Create a Time Management Chart
If you’re going to get anything accomplished, you’ve got to get a handle on where you spend your time. From reading dozens of self-help books and articles, I’ve seen this chart presented in various ways either via a pie chart or spreadsheet. The key is to determine graphically where you spend your time now. List all items that occupy your time on a given day like “working,” “sleeping,” “watching TV,” etc.

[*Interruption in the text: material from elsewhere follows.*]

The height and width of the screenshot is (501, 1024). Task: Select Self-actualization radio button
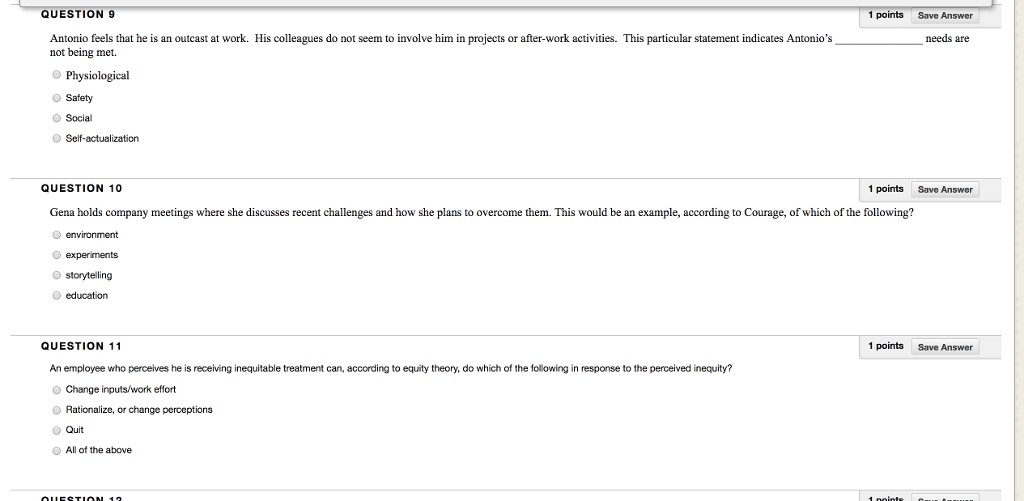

Once you have the numbers create another diagram of your ideal lifestyle. For example suppose you’d like to start a new hobby, but you never thought you had the time. Include the hobby in the hypothetical dream chart. Then look at the real time chart and see where you can make room for your hobby. You might find that if you cut back a little on socializing or watching TV, you can create one free hour a week. That’s enough to explore one or two new interests.
Create a Control Chart
I believe I first got the idea to “diagram” my life from Marci Alboher’s book “One Person Multiple Careers. In this work Alboher, asks readers to take a piece of paper and draw a circle in the middle of the page. In the circle we were to write down the name of the job or responsibility that was static or that would allow for limited flexibility. Then all around the circle Alboher instructed us to list the more fluid items, things that could be accomplished on weekends or during lunch breaks or commutes etc.
From this exercise I discovered that many of my many aspirations, only two were static. This meant that most of my career goals were under my control. As long as I was organized and disciplined, I could achieve.
Create an Individuality Chart
Inspired by Alboher’s chart, I began to experiment by placing different aspirations inside of the circle to see which one could be central or the organizing professional principle whether it was “static” or not. Then one day while reading Smart Questions: Learn to Ask the Right Questions for Powerful Results by Gerald Nadler and William J. Chandon and I came across what they called “The Uniqueness of You” diagram.
The diagram has the word “YOU” in the center and then all around the word are different things like “moods, grandparents, collaborations, jokes, biology, horoscopes,” and hundreds of other things that all work together to make us unique.
I think this chart can be useful for those who fear that dreaded word, “competition.” If you think about it, we’re all so unique that no two people are exactly alike. There’s no need to fear competition because like motivational speaker Les Brown contends, there really isn’t any!
The key is to learn how to best present and use your unique strengths and qualities to get whatever it is you need to enrich your life.